Okay, it’s official. I am way too stressed out about this. Time to go play stupid games.
So theres a fire everyone gets out the building except the fire warden whos currently booting up the computer, finding the file, opening the file, printing the file and leaving the oh wait they died.
If I go outside to relax, I get hammered with the gorram construction noise. I have a neurological condition where pain can hurt, so I am sick of this pain.
But the world is now one jobsworth the fewer, so that’s possibly a net gain.
Making the survival of people dependent on their planning for their part of disaster fighting could lead to much more robust systems.
For instance, British civil servants used to boast to one another that they had now reached the level at which in event of nuclear war they had a place in a hardened bunker.
I am told (but am not in a position to verify)* that there is a UK bunker where the civil servants and generals will occupy the hardened bottom level.
Unfortunately the vehicles are on the top level and the water storage, aircon and food are on the next level down.
And that’s what a classical education gets you.
The Germans were equally brilliant in WW1. They built special armored bunkers called Stollen to mass troops before an attack.
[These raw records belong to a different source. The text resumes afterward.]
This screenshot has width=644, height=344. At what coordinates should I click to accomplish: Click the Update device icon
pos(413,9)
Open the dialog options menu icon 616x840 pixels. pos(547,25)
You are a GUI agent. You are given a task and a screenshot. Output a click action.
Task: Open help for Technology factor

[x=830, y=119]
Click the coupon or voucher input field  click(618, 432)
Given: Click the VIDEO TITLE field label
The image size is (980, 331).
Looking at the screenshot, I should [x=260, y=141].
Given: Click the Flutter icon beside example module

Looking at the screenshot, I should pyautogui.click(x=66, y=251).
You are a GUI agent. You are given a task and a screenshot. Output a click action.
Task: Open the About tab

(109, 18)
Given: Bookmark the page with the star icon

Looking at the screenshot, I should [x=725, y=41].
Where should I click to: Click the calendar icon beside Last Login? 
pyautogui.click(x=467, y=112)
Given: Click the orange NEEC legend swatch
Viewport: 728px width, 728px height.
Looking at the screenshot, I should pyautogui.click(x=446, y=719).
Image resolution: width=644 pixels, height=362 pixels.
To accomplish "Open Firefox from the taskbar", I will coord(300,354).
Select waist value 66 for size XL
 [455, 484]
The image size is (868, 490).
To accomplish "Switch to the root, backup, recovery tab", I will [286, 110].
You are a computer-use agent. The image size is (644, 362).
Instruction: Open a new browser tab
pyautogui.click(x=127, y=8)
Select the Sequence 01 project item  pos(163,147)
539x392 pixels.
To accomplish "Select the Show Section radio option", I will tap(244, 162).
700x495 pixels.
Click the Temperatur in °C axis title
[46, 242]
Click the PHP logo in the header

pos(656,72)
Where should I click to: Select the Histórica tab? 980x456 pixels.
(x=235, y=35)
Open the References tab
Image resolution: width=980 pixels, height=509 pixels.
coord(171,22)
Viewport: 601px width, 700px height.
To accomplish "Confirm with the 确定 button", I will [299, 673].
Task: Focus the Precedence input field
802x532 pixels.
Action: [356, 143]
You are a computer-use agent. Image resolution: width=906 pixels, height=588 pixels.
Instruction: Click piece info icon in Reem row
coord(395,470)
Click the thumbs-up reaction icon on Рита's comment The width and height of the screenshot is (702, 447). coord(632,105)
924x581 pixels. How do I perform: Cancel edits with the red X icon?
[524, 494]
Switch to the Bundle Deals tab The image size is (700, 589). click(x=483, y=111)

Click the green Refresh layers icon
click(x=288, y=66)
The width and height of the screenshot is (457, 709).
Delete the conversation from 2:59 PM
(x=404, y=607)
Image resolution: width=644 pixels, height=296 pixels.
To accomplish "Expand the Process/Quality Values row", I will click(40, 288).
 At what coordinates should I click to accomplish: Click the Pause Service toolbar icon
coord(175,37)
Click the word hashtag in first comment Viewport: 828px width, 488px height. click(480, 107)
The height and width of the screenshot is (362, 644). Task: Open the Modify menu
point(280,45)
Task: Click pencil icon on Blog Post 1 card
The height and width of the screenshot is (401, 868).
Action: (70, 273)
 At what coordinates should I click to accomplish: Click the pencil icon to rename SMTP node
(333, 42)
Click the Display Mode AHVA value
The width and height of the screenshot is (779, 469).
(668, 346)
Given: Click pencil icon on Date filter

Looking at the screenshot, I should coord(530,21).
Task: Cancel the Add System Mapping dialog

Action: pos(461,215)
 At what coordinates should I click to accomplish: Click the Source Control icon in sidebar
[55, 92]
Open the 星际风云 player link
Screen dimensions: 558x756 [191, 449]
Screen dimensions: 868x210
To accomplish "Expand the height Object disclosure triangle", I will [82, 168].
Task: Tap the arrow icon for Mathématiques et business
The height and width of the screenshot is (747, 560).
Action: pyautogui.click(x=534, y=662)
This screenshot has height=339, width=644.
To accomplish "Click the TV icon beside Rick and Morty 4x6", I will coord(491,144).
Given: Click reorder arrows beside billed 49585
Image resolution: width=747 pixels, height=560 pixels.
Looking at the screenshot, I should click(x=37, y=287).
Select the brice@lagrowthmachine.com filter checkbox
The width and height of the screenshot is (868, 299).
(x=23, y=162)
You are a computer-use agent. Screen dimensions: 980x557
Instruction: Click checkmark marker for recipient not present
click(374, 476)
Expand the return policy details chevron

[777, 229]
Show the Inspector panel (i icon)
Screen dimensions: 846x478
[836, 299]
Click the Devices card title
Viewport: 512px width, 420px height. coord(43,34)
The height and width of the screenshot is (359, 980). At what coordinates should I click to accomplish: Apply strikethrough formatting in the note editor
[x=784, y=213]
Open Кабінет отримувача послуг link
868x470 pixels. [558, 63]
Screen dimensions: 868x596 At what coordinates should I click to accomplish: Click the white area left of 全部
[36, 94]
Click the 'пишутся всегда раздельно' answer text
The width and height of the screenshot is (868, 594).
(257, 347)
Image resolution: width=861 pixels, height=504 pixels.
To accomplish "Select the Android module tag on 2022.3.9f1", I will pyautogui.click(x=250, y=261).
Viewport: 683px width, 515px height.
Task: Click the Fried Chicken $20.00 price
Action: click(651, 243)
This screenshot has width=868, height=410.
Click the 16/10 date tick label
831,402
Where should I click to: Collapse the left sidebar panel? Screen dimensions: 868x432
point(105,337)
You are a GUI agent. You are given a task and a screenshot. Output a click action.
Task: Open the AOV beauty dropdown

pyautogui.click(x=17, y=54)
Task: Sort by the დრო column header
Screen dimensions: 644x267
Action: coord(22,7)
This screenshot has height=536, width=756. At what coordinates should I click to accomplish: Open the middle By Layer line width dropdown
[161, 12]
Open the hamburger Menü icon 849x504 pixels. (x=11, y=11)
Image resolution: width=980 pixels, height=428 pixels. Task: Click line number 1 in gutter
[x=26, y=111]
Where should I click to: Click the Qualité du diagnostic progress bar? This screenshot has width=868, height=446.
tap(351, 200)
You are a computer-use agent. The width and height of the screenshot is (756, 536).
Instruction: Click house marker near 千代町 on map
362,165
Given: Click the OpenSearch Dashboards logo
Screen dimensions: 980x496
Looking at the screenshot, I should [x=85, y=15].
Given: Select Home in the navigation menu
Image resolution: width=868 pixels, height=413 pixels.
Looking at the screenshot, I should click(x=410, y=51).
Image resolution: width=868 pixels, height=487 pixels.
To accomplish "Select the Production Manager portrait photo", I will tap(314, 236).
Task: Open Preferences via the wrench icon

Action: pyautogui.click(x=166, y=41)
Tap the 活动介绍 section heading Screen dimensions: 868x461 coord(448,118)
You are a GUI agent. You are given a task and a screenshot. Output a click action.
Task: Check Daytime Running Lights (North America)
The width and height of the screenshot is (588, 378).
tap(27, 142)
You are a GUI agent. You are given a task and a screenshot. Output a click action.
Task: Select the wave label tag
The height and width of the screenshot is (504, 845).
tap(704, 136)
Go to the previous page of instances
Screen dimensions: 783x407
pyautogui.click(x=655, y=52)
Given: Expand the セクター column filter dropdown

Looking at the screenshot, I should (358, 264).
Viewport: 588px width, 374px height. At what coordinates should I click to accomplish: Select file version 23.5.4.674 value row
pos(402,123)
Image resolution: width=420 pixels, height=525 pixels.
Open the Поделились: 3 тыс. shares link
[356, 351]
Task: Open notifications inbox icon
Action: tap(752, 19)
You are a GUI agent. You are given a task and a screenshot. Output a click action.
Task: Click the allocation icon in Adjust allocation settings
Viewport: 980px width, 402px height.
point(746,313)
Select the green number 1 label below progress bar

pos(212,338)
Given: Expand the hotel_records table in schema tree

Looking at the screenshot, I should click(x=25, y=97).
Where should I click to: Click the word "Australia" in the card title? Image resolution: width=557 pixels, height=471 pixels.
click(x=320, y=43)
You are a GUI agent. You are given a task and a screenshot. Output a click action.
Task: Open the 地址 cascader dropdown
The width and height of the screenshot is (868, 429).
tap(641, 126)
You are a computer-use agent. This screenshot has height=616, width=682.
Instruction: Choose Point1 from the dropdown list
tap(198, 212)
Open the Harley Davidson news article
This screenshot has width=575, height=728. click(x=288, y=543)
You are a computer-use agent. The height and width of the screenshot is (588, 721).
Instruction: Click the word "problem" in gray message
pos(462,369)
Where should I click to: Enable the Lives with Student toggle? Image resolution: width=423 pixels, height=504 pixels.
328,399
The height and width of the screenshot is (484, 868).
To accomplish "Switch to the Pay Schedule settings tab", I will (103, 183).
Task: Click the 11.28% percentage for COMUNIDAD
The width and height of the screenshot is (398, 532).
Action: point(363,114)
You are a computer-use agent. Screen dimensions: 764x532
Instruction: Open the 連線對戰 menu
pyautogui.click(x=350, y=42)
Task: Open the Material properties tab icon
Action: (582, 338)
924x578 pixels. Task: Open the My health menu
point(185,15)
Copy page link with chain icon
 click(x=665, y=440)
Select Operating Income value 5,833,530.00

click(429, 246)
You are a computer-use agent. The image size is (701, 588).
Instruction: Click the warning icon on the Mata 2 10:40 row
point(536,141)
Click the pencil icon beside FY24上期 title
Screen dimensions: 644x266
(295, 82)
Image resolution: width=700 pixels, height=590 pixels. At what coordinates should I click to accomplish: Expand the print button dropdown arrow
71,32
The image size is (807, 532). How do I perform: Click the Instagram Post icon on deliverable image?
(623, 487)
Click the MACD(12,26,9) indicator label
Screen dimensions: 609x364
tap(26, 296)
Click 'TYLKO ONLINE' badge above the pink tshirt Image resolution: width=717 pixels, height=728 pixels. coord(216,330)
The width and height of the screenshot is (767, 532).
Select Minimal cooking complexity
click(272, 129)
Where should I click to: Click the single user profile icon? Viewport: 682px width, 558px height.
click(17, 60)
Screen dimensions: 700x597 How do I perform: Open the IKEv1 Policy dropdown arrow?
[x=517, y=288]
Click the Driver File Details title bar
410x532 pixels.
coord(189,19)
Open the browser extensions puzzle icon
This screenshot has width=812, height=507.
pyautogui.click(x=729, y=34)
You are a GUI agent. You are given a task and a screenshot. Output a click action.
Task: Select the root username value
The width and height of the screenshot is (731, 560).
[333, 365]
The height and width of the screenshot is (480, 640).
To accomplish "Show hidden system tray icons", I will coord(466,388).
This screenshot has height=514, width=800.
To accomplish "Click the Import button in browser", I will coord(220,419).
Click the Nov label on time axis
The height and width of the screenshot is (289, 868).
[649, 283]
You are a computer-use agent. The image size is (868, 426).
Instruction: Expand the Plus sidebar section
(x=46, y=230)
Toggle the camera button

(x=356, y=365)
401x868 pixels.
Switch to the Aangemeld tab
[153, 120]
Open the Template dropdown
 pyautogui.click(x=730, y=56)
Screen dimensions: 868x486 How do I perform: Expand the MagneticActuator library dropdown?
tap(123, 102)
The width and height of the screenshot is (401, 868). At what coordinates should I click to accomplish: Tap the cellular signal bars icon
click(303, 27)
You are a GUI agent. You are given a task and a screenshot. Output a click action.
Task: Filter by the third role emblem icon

Two small design faults:
Prone to flooding
Too crowded to sleep in so if the attack was cancelled the troops were subjected to shelling as they returned to their lines.
Students chatting in the middle of my lecture, like I’m not standing there doing my god damn job, right in front of them. As if they aren’t there to get an education, but to socialize.
Bonus: Students arguing with me, in front of the class, about their grade. How about come to my office hours to discuss it?
Seriously, it makes me feel like chopped liver… and I know this is much less common for male professors. And in both cases, these were young women disrespecting me.
I think it’s a growing lack of emotional control. I suspect you are right - these people see male professors as having higher status and so are more circumspect, because “that’s how it is”.
As to whether it’s social media that is behind the lack of control, I wouldn’t want to speculate too far. But I guess arguing about grades is better than the experience one of my supervisors had at the U of Austin back in the 1970s. He was on an exchange from the U of Cambridge, which in those days was pretty repressed, and was astonished when a young woman visited his office to tell him how she would reward him for a better grade. At least this issue doesn’t arise if they argue in class.
When I taught high school, I often wished I had designated office hours.
Now that I’m reading what’s happening to profs now, I’m really wishing high school teachers had designated office hours. That way the students would be semi-housetrained when they hit uni.
Is this someone from work, or from the fire department? At first I thought that you meant someone from the fire department or government, but it sounds like you might be referring to an employee. (UK/US difference, I presume.)
Businesses where I worked had customers, clients, job applicants, employees, etc. in and out so a checklist that didn’t include them wouldn’t be of much use. But in a place where it made sense (and where you could flunk for not having it), it should absolutely be accessible to more than one person. In fact, you should flunk if it is only accessible to one person. Any emergency plan that relies totally on one person is a bad plan.
One problem with Pavlovian response drills is that, after a few false alarm drills, the ‘boy who cried wolf’ effect sets in. They effectively condition people to believe that there is not an emergency, which is the exact opposite of what is intended.